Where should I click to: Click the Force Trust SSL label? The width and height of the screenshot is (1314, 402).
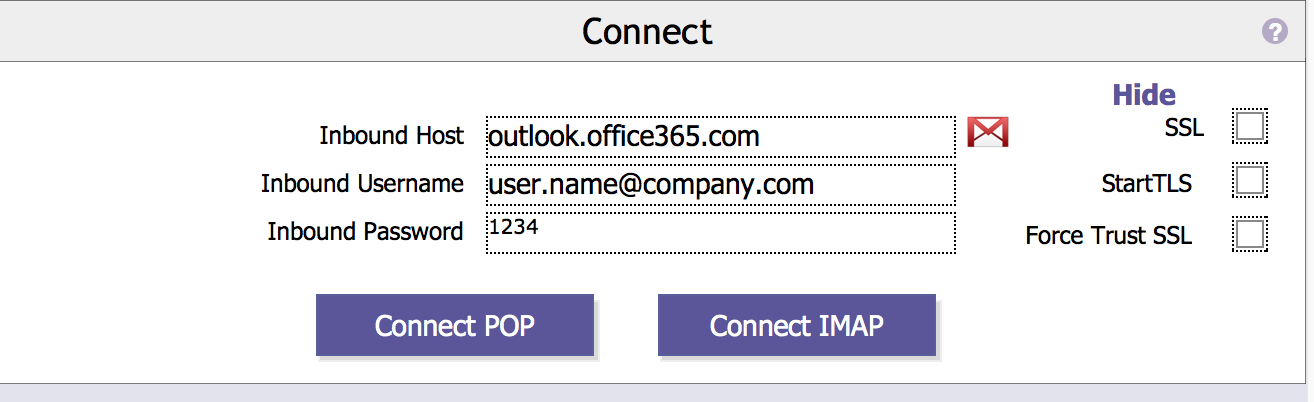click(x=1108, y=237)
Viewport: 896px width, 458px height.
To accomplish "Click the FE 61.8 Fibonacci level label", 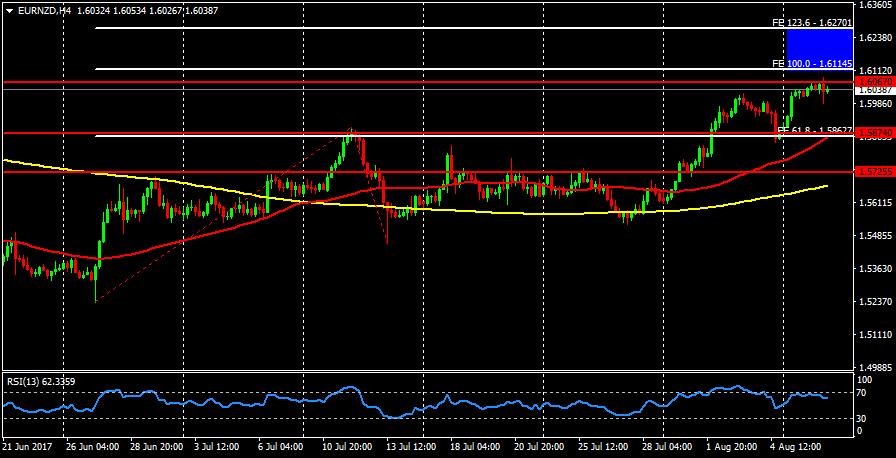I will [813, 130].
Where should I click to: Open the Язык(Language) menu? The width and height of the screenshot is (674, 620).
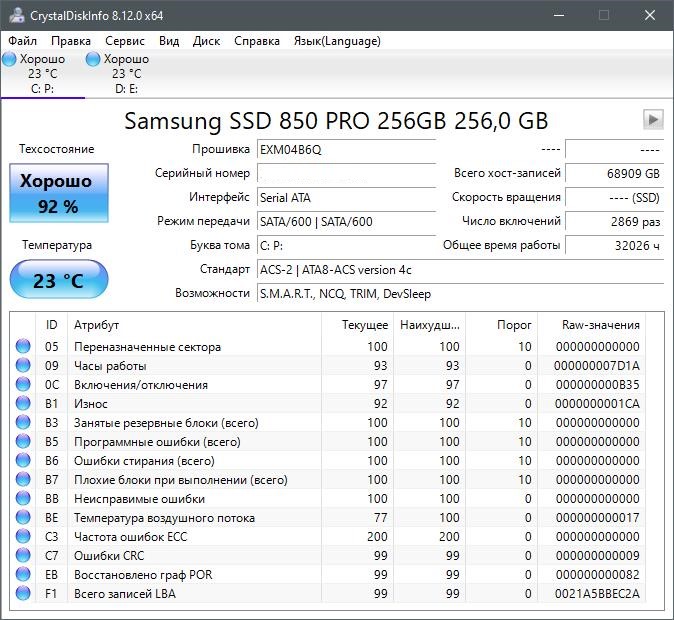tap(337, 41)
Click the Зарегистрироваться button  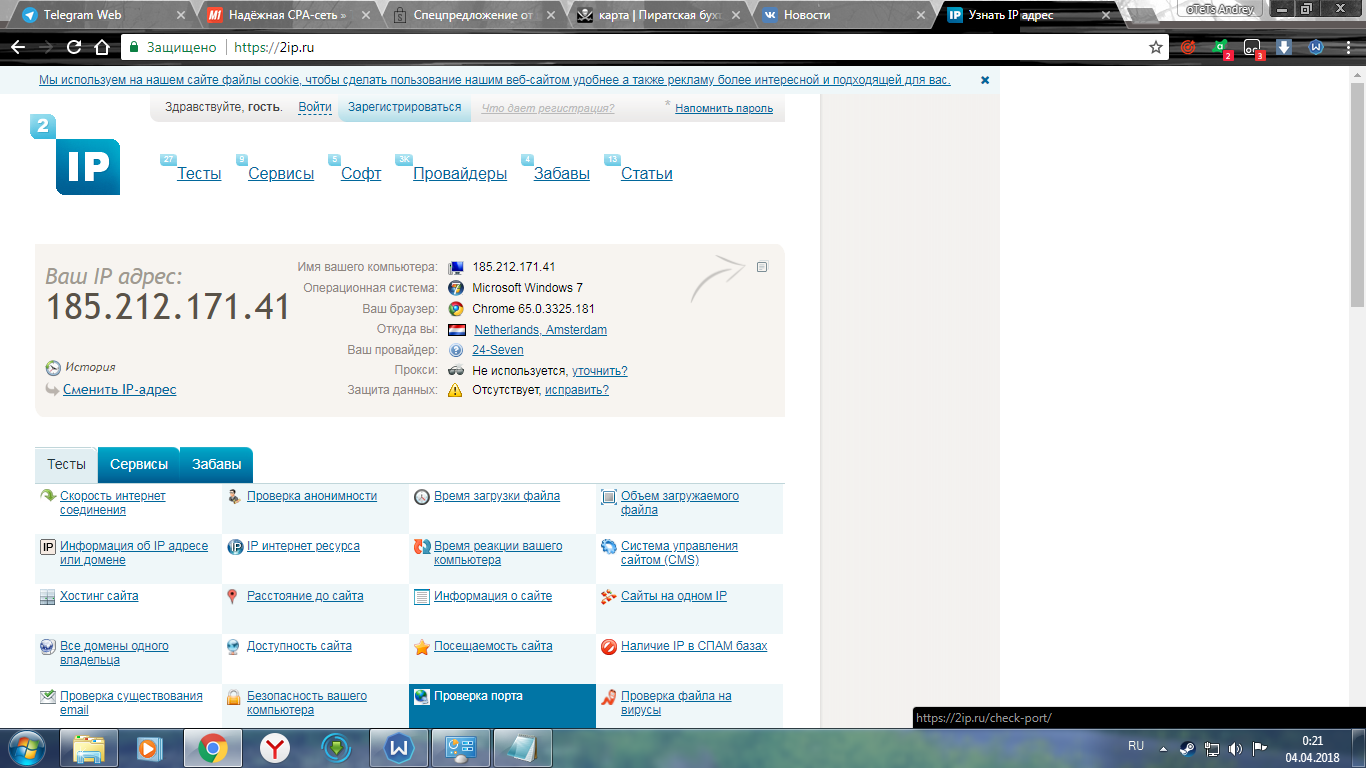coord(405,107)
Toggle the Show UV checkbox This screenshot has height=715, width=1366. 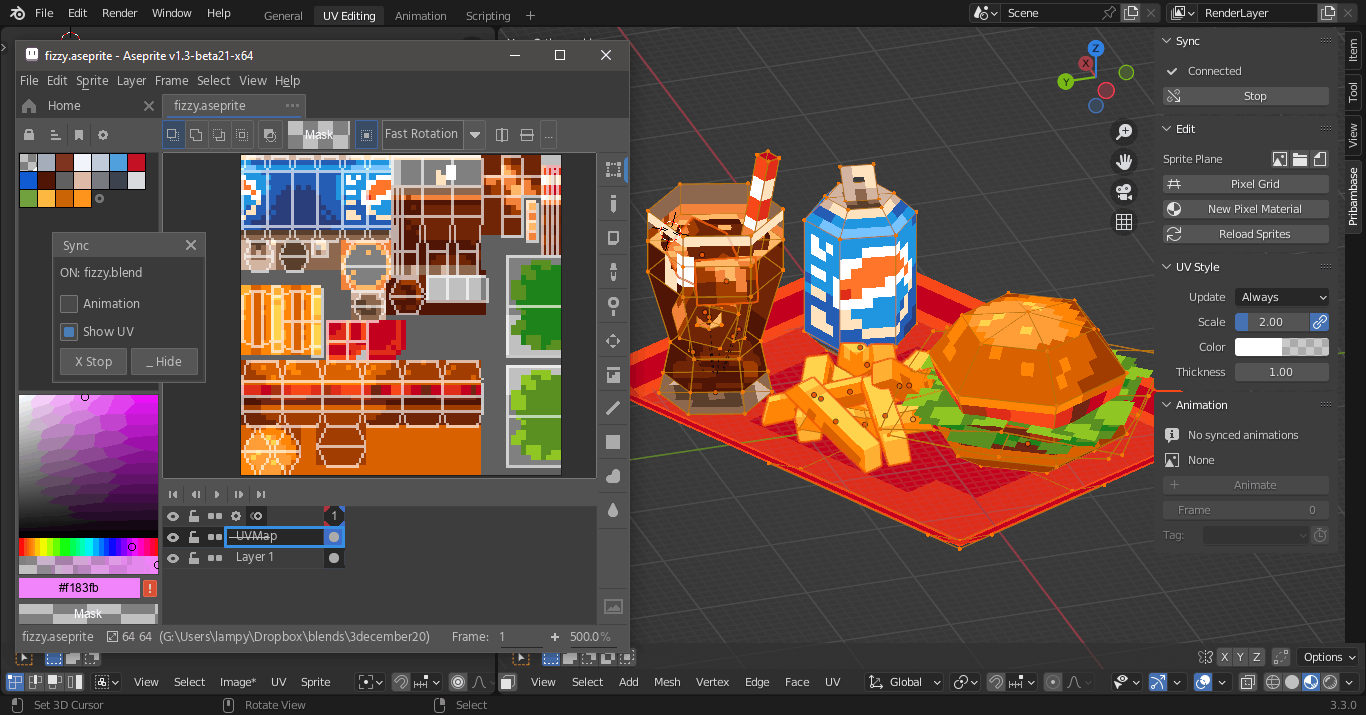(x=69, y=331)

■ ■ ■ ■

Written request:
Gather every line in the records above that contains the word "Where". Letter case counts, so match capitals exactly.

Result of this task:
Where should I click to: Click the Force Trust SSL label? The width and height of the screenshot is (1314, 402).
Where should I click to: Open the Язык(Language) menu? The width and height of the screenshot is (674, 620).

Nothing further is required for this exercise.